TITLE: The Grownup
AUTHOR: Gillian Flynn
PUBLISHER: Orion Publishing
RELEASE DATE: November 3, 2015
GENRE: Short Fiction, Thriller
PAGE COUNT: 64
This award-winning short story by Gillian Flynn is underwhelming. Fans of her dark novels, Sharp Objects, Gone Girl, and Dark Places, will be divided.
The unnamed narrator is a young woman making ends meet as a soft-core sex worker and phoney psychic. Telling customers what they want to hear normally does the trick… Until she meets Susan Burke. Susan fears that her house is haunted, and the violent behaviour of her 15-year-old stepson adds to her terror. When the young woman visits the house, evidence of past evil challenges her skepticism.

Provided records —

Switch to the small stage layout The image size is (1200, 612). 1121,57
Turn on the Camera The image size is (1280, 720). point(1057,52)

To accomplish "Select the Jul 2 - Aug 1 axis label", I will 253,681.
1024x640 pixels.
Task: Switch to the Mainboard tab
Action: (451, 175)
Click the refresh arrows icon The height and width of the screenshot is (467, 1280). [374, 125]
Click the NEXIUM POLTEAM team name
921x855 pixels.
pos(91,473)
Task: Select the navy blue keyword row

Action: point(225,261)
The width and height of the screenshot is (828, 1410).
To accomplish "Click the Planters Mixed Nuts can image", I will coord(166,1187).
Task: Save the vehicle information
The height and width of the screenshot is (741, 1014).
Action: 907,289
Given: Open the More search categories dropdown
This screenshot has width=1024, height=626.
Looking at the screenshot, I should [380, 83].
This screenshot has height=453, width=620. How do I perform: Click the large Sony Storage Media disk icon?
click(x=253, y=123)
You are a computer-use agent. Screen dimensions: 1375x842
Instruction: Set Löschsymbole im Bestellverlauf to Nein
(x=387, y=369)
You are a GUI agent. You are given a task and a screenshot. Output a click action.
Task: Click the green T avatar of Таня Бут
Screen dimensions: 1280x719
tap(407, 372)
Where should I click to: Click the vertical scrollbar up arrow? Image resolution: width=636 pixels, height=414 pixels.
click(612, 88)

Work to be completed —
Please summarize the review of The Grownup in two sentences. The data is not needed.

Answer to the problem —
The review calls Gillian Flynn's award-winning short story The Grownup underwhelming and expects fans of her dark novels to be divided. Its unnamed narrator, a young woman getting by as a soft-core sex worker and phony psychic, meets Susan Burke, who fears her house is haunted and is terrified by her 15-year-old stepson's violent behavior, and at the house evidence of past evil challenges the narrator's skepticism.